Maybe I should have asked this before...

mhmmm....what exactly am I supposed to be touching the black pin of the DMM to when I'm checking levels on the rack? Sorry...just bought my first multimeter 2 days ago when I finished the PSU. I'm learning.
 
Hold on a second. I just turned the knob on my DMM the opposite way and everything is reading the correct numbers. I think I was just measuring all the pins wrong on my DMM. Holy ****. I SAID I'M STILL LEARNING. Well I'm glad everything's working right. I just completed my first real project with almost zero problems! YESSSSS. Cheers.
 
Step by step:
Turn off the PSU.
Turn the multimeter to ohms and set it to beep when there is continuity.
Touch the cables connectors, be sure it beeps.

Touch the ground and chassis pins with the red and black probes.  It should beep, because ground and chassis should always be connected at the PSU.

With that verified, turn the multimeter to DC Volts (and if it is not auto-ranging to some level over 48 volts (probably 200 Volts)).  (On some older models you would use different plugs on the multimeter, but on modern one you just need to turn the dial to volts.)

Turn on the PSU.

Make double sure the multimeter is on volts

Touch the black to Ground or Chassis (they are connected) and the red to each terminal in turn +16, -16, +24, -24, +48 they should read those values.


 
It's definitely reading right. BUT how close should the readings be? I'm getting some .5 overs and stuff.

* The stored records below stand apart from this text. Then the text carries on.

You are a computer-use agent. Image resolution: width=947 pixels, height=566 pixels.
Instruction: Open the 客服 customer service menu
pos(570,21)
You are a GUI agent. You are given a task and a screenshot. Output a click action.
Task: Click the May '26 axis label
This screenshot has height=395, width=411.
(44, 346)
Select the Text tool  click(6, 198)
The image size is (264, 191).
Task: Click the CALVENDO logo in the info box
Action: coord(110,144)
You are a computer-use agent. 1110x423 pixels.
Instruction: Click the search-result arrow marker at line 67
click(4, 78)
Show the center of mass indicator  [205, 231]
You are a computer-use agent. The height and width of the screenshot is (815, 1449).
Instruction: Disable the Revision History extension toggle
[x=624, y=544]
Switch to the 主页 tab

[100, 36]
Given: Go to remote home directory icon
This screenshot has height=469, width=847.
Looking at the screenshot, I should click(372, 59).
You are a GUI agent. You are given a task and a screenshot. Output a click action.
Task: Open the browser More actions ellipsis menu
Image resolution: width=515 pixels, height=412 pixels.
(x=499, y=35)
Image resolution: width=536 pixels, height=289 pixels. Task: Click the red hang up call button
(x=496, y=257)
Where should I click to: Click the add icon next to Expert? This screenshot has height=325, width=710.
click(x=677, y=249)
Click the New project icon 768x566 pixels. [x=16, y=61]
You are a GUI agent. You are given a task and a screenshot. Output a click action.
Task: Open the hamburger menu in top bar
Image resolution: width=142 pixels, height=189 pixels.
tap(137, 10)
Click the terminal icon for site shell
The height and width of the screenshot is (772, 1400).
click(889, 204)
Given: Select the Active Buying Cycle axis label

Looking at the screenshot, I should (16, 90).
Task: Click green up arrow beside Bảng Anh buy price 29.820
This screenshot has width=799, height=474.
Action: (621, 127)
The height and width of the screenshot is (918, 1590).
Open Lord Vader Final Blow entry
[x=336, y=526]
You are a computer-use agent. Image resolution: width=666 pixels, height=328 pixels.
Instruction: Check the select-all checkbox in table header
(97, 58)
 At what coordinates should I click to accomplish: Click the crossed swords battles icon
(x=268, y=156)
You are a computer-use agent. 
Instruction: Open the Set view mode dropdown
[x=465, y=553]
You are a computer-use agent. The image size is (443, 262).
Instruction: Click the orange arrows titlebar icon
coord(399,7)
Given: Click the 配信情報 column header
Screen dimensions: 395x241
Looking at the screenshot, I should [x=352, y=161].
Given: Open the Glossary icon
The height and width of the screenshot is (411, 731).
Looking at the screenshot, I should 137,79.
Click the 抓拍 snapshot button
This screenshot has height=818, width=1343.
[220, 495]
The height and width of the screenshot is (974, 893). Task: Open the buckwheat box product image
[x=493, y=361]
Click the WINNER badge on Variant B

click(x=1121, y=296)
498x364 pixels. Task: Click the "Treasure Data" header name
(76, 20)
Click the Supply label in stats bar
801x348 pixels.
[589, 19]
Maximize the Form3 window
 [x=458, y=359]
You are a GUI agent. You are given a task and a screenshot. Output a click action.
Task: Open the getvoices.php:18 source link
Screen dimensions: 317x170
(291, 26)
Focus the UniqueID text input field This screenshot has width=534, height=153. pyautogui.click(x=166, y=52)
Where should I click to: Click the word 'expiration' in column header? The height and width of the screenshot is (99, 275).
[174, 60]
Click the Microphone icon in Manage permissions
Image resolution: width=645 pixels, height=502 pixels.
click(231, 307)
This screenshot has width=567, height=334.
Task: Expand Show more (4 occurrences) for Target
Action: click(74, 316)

Is that a problem?
 
There are pots on the board for each voltage.  You can adjust the voltages and it is easy to get them closer than .5V.

The rack and most modules would run fine within .5 volts, but I always try to put it spot on.
 
Okay. On the build aid Jeff said he would run some .7 high. I was just wondering if I should calibrate them again.
 
Oh, I did just look in the build thread (and I did see the suggestion that you run the rails .7V high.)

So, .7V on both rails gets dropped on the diodes that usually sit on the card to prevent them getting damaged if someone reverses the voltages on the rack.  So if you run .7V high, the card circuits run at 16 or 24.

Most circuits are not that sensitive to voltages, so even if the designer that dropped those diodes into the circuit didn't take them into account it probably works fine. 

There are cards that will operate slightly differently with the higher voltage, usually (but not always - think step up voltage converters) better.

 
That all kind of sounds likes Spanish. The little tenths of volts that are running high are alright....right?